| Data under study |
* * * * * * * * *

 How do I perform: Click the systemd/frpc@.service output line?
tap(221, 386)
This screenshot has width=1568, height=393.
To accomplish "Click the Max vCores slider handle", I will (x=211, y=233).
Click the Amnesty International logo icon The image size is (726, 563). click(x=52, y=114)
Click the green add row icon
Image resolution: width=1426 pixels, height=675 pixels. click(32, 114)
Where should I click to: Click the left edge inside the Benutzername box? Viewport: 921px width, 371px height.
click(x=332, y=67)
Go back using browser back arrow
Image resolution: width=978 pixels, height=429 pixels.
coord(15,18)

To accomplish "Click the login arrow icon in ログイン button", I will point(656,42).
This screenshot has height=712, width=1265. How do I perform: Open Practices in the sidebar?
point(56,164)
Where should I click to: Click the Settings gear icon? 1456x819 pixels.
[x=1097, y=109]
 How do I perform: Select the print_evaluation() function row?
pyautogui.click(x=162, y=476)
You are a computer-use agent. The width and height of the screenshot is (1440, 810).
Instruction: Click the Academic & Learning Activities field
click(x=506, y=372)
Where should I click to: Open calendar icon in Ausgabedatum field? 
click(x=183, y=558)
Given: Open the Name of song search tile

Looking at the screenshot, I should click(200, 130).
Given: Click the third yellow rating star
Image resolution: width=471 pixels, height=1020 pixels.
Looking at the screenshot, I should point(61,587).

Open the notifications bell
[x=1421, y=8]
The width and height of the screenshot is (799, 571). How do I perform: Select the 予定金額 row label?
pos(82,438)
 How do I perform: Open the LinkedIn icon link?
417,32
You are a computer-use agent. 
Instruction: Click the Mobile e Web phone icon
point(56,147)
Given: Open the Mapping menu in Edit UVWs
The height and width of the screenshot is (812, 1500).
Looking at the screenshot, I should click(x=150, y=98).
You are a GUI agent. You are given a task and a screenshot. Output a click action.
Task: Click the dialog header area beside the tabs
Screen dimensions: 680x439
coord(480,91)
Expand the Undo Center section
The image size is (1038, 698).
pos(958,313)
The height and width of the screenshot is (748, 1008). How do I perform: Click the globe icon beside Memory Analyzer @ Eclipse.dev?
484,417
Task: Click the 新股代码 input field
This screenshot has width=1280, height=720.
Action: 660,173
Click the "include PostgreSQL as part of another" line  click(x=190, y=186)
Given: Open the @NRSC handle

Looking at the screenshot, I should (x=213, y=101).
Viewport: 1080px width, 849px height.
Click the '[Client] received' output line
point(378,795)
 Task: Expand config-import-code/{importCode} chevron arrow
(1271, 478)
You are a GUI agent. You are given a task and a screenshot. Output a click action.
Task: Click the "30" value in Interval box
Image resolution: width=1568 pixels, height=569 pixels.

* * * * * * * * *

| What to do |
All lines from the one containing "Instruction: Click the Mobile" through the last line of the data must be set down exactly. No other lines belong in the answer.

| Output of the exercise |
Instruction: Click the Mobile e Web phone icon
point(56,147)
Given: Open the Mapping menu in Edit UVWs
The height and width of the screenshot is (812, 1500).
Looking at the screenshot, I should click(x=150, y=98).
You are a GUI agent. You are given a task and a screenshot. Output a click action.
Task: Click the dialog header area beside the tabs
Screen dimensions: 680x439
coord(480,91)
Expand the Undo Center section
The image size is (1038, 698).
pos(958,313)
The height and width of the screenshot is (748, 1008). How do I perform: Click the globe icon beside Memory Analyzer @ Eclipse.dev?
484,417
Task: Click the 新股代码 input field
This screenshot has width=1280, height=720.
Action: 660,173
Click the "include PostgreSQL as part of another" line  click(x=190, y=186)
Given: Open the @NRSC handle

Looking at the screenshot, I should (x=213, y=101).
Viewport: 1080px width, 849px height.
Click the '[Client] received' output line
point(378,795)
 Task: Expand config-import-code/{importCode} chevron arrow
(1271, 478)
You are a GUI agent. You are given a task and a screenshot. Output a click action.
Task: Click the "30" value in Interval box
Image resolution: width=1568 pixels, height=569 pixels.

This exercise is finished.